**Records shown:**
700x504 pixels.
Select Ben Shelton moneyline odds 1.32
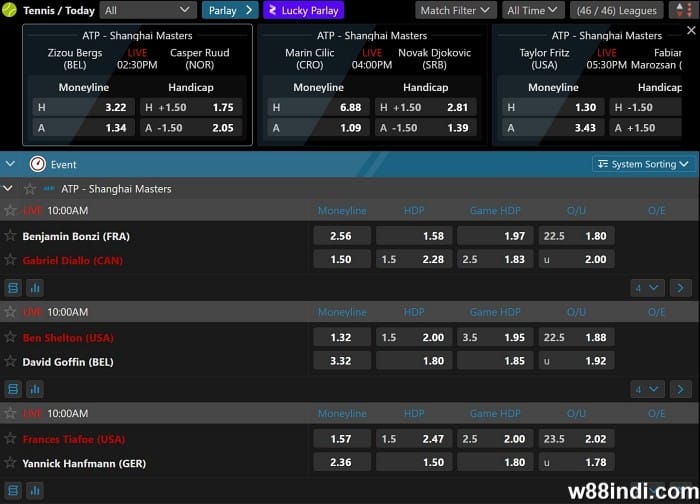(341, 338)
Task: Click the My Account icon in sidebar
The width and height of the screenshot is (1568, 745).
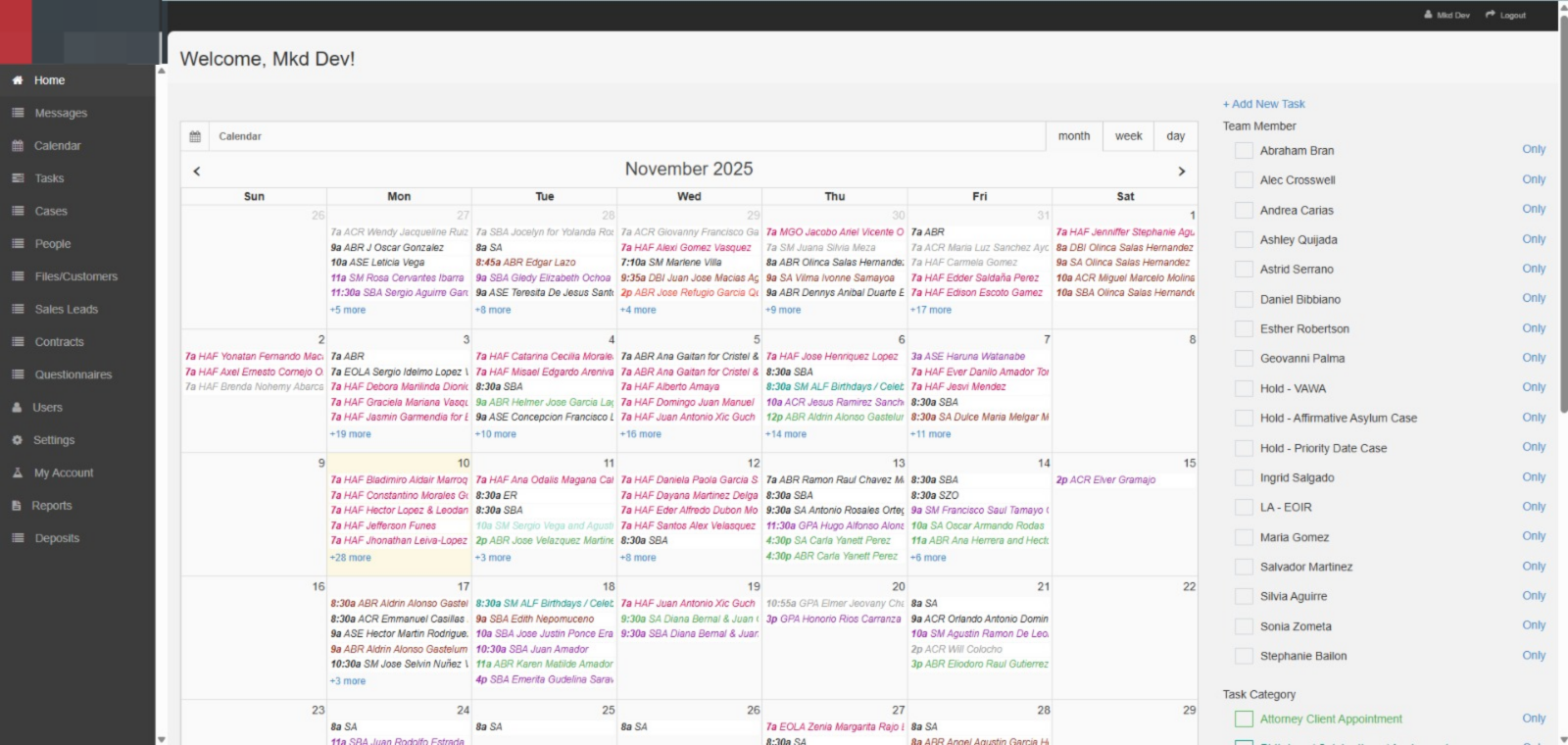Action: [18, 472]
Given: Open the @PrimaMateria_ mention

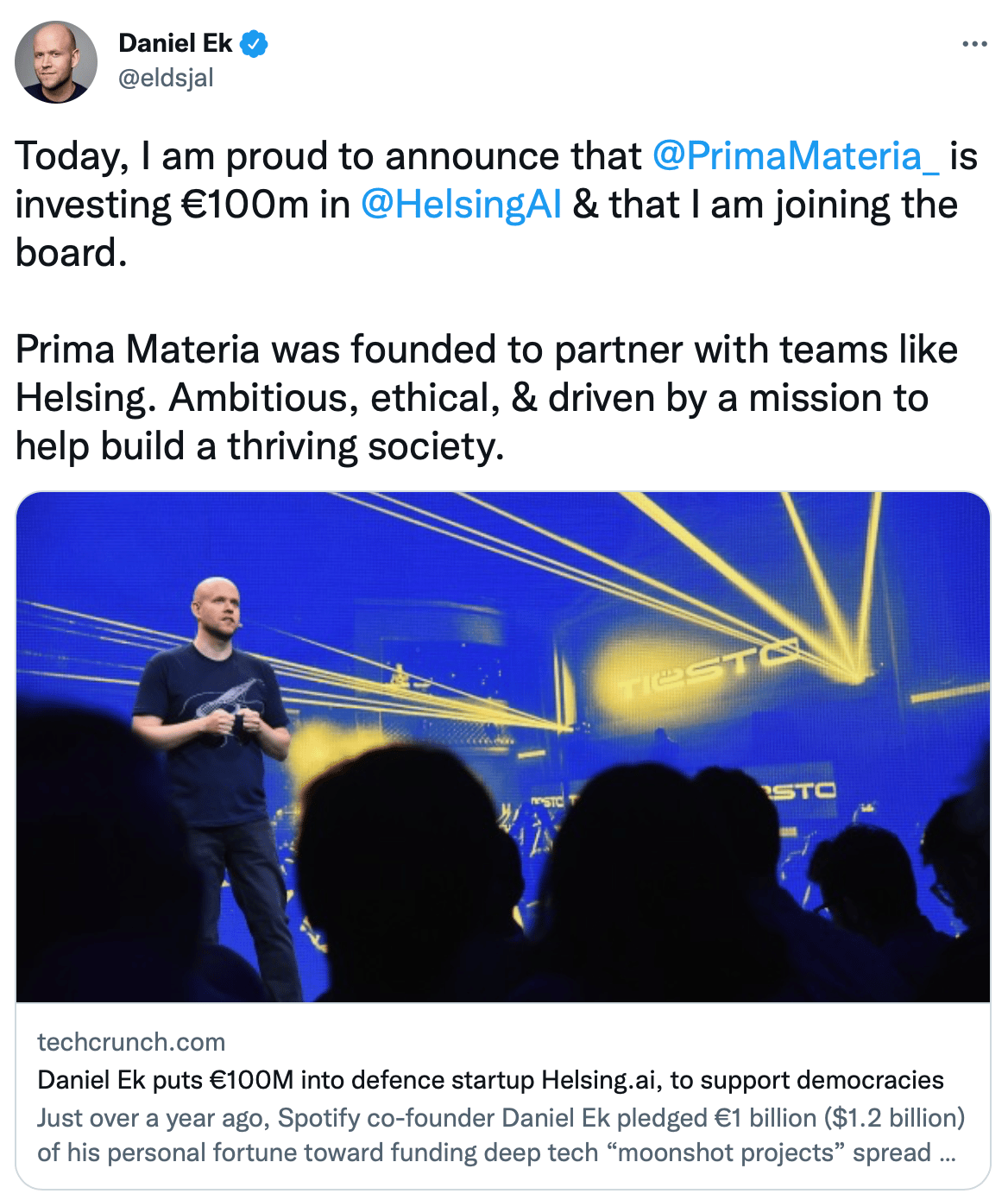Looking at the screenshot, I should tap(796, 156).
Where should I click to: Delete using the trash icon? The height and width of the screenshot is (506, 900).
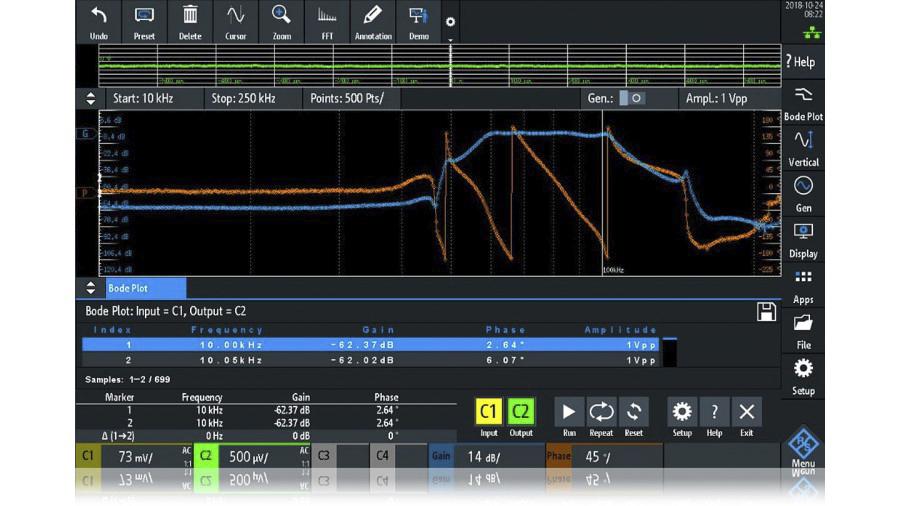(x=190, y=20)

**Problem to solve:**
Present the data above as a Markdown table with the columns "Row" and "Line", numbering each line and omitting blank lines. Leave the pictures out.

**Response:**
| Row | Line |
|---|---|
| 1 | 700x504 pixels. |
| 2 | Select Ben Shelton moneyline odds 1.32 |
| 3 | (341, 338) |
| 4 | Task: Click the My Account icon in sidebar |
| 5 | The width and height of the screenshot is (1568, 745). |
| 6 | Action: [18, 472] |
| 7 | Given: Open the @PrimaMateria_ mention |
| 8 | Looking at the screenshot, I should tap(796, 156). |
| 9 | Where should I click to: Delete using the trash icon? The height and width of the screenshot is (506, 900). |
| 10 | (x=190, y=20) |